→ TASK OBJECTIVE: How does the data below read from its first line through the line containing "This screenshot has height=1193, width=1008."? Print those lines exactly.

→ Stored items:
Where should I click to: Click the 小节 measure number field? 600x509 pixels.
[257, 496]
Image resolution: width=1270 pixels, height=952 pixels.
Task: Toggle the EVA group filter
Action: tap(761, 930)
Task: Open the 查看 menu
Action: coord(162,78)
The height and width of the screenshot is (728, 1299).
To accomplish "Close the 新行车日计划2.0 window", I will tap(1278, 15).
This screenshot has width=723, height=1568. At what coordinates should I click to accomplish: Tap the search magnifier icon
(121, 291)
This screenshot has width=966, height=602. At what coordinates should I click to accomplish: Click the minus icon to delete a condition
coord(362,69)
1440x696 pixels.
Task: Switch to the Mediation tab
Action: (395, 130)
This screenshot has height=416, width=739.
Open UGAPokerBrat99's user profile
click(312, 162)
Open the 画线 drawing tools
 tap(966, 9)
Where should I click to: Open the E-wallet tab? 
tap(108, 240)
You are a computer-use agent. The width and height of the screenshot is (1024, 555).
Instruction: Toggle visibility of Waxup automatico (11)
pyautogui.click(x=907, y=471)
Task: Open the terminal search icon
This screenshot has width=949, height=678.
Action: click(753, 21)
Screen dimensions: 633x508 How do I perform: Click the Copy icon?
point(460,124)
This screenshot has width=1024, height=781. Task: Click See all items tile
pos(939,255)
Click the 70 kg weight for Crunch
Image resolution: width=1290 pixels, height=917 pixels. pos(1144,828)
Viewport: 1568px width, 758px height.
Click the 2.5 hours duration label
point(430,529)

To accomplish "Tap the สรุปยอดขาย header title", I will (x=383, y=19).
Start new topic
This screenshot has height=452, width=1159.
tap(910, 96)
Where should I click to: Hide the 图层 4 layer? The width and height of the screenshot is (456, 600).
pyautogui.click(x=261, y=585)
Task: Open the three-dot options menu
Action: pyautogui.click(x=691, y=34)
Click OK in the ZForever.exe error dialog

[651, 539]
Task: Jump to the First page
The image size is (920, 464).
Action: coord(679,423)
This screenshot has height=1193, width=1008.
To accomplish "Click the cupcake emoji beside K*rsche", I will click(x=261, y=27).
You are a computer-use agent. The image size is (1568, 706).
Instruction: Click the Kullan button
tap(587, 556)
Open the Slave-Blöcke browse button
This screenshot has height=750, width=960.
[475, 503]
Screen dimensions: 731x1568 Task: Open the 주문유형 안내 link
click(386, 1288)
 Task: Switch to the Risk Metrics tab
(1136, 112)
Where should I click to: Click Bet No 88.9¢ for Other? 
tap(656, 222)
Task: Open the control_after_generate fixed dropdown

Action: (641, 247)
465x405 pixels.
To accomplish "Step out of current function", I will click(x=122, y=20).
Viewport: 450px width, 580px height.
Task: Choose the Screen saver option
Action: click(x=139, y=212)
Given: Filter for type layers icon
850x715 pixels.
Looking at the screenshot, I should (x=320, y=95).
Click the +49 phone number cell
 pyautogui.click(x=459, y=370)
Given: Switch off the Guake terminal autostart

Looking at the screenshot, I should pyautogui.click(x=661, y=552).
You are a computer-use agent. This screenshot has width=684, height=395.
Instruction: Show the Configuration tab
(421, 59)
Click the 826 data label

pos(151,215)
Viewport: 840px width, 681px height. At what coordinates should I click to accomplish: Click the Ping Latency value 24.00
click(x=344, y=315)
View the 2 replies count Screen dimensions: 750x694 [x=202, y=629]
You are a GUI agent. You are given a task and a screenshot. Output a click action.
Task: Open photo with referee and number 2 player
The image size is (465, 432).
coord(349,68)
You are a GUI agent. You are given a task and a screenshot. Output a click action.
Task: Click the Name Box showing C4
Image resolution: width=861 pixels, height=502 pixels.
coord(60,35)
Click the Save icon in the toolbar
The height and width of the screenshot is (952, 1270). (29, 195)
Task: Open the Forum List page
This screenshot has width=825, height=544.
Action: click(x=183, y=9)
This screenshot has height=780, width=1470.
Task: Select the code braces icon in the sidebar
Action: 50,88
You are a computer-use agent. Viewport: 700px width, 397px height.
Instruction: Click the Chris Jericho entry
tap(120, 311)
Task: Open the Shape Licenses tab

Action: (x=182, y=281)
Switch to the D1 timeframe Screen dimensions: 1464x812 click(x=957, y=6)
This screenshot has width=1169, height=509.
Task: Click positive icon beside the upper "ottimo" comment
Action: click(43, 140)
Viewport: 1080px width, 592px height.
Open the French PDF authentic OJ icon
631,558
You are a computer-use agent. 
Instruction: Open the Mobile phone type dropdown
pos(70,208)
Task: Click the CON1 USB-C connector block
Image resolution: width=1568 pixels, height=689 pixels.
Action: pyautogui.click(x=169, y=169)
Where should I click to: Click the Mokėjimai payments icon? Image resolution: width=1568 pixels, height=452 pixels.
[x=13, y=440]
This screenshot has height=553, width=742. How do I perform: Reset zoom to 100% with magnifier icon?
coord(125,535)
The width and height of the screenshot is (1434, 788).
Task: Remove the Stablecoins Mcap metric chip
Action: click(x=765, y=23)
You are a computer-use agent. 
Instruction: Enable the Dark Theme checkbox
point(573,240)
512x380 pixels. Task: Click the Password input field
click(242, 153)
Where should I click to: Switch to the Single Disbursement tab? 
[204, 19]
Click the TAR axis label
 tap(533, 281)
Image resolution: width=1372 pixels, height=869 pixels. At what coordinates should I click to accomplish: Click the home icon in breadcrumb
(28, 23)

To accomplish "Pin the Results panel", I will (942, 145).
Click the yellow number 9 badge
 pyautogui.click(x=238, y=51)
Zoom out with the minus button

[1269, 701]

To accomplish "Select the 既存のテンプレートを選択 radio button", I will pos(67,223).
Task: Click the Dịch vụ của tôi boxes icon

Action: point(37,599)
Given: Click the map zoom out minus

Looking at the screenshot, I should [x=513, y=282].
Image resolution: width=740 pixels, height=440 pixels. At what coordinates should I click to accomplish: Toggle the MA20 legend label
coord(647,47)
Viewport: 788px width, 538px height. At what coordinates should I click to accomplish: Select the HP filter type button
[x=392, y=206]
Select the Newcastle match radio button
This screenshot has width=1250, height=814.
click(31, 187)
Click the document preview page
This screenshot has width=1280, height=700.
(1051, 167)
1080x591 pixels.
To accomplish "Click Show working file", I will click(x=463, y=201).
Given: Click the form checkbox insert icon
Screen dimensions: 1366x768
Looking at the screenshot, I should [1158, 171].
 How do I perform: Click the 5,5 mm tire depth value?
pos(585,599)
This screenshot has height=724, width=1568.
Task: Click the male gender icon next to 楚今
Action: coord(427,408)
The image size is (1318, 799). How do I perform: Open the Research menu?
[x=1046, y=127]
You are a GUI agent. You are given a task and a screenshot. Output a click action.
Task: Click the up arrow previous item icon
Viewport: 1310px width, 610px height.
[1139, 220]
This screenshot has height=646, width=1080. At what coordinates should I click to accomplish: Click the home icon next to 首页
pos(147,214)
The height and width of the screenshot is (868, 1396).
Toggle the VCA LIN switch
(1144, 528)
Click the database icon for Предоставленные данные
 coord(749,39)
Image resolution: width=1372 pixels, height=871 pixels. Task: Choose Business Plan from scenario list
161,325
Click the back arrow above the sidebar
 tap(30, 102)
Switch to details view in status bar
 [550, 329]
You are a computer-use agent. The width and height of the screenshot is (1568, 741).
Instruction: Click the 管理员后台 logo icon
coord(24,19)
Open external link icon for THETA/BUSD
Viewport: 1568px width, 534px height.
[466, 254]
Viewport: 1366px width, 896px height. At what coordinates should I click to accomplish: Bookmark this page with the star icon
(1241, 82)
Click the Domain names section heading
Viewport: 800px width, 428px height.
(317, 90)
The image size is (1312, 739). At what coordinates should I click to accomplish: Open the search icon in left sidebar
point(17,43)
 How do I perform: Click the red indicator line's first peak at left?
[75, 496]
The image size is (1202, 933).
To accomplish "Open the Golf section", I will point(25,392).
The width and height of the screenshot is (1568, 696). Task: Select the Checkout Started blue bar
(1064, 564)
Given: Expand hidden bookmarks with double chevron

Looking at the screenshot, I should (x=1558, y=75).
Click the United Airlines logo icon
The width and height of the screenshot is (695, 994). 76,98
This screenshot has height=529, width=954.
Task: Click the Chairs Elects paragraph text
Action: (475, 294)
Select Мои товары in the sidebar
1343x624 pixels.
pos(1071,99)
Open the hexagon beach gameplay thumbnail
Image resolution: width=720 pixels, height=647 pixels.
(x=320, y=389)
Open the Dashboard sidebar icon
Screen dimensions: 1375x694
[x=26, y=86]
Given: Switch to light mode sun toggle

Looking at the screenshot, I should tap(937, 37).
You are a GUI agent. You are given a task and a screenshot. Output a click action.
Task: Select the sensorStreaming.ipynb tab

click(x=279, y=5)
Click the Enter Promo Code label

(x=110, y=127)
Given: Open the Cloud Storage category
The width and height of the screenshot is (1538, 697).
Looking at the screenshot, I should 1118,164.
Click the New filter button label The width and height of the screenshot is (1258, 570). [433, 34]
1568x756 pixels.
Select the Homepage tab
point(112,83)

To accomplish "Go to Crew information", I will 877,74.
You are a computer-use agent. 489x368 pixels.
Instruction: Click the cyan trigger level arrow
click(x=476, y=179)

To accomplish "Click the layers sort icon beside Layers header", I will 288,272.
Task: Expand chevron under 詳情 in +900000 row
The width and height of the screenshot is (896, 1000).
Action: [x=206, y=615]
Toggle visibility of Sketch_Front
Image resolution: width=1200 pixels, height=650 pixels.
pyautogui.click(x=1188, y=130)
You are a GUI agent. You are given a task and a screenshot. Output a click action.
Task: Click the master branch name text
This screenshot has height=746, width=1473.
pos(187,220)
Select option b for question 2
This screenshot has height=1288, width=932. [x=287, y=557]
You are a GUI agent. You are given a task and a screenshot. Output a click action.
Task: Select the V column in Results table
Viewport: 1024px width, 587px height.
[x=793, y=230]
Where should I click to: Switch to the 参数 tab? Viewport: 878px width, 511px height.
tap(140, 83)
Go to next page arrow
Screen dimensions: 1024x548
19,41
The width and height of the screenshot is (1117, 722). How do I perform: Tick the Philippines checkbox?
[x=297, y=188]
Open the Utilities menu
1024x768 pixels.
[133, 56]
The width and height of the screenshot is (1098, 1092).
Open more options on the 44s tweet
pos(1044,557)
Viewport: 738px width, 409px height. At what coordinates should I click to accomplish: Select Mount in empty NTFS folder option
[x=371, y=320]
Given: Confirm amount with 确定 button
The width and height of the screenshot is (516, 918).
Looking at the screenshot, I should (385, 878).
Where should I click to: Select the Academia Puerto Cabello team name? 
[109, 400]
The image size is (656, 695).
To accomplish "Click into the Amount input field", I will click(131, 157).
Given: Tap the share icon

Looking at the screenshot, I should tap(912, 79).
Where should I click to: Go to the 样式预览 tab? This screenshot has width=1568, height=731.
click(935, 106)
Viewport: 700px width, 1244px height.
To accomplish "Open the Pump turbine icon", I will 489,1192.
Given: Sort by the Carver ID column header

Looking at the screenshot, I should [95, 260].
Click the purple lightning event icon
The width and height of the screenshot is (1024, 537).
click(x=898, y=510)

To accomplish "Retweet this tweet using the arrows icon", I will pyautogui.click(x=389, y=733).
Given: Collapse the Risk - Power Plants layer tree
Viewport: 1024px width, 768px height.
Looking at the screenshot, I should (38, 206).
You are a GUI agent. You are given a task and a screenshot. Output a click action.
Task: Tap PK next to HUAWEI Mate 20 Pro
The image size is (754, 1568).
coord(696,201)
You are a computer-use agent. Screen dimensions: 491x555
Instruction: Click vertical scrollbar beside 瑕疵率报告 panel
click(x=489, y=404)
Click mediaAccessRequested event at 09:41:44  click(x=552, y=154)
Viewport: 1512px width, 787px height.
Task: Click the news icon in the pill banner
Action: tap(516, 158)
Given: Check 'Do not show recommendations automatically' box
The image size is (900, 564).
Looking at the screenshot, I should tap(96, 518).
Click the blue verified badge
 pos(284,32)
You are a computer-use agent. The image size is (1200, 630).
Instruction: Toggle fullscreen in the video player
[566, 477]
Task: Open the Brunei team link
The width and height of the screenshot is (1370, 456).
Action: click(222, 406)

→ TASK OUTPUT:
Where should I click to: Click the 小节 measure number field? 600x509 pixels.
[257, 496]
Image resolution: width=1270 pixels, height=952 pixels.
Task: Toggle the EVA group filter
Action: tap(761, 930)
Task: Open the 查看 menu
Action: coord(162,78)
The height and width of the screenshot is (728, 1299).
To accomplish "Close the 新行车日计划2.0 window", I will tap(1278, 15).
This screenshot has width=723, height=1568. At what coordinates should I click to accomplish: Tap the search magnifier icon
(121, 291)
This screenshot has width=966, height=602. At what coordinates should I click to accomplish: Click the minus icon to delete a condition
coord(362,69)
1440x696 pixels.
Task: Switch to the Mediation tab
Action: (395, 130)
This screenshot has height=416, width=739.
Open UGAPokerBrat99's user profile
click(312, 162)
Open the 画线 drawing tools
 tap(966, 9)
Where should I click to: Open the E-wallet tab? 
tap(108, 240)
You are a computer-use agent. The width and height of the screenshot is (1024, 555).
Instruction: Toggle visibility of Waxup automatico (11)
pyautogui.click(x=907, y=471)
Task: Open the terminal search icon
This screenshot has width=949, height=678.
Action: click(753, 21)
Screen dimensions: 633x508 How do I perform: Click the Copy icon?
point(460,124)
This screenshot has width=1024, height=781. Task: Click See all items tile
pos(939,255)
Click the 70 kg weight for Crunch
Image resolution: width=1290 pixels, height=917 pixels. pos(1144,828)
Viewport: 1568px width, 758px height.
Click the 2.5 hours duration label
point(430,529)

To accomplish "Tap the สรุปยอดขาย header title", I will (x=383, y=19).
Start new topic
This screenshot has height=452, width=1159.
tap(910, 96)
Where should I click to: Hide the 图层 4 layer? The width and height of the screenshot is (456, 600).
pyautogui.click(x=261, y=585)
Task: Open the three-dot options menu
Action: pyautogui.click(x=691, y=34)
Click OK in the ZForever.exe error dialog

[651, 539]
Task: Jump to the First page
The image size is (920, 464).
Action: coord(679,423)
This screenshot has height=1193, width=1008.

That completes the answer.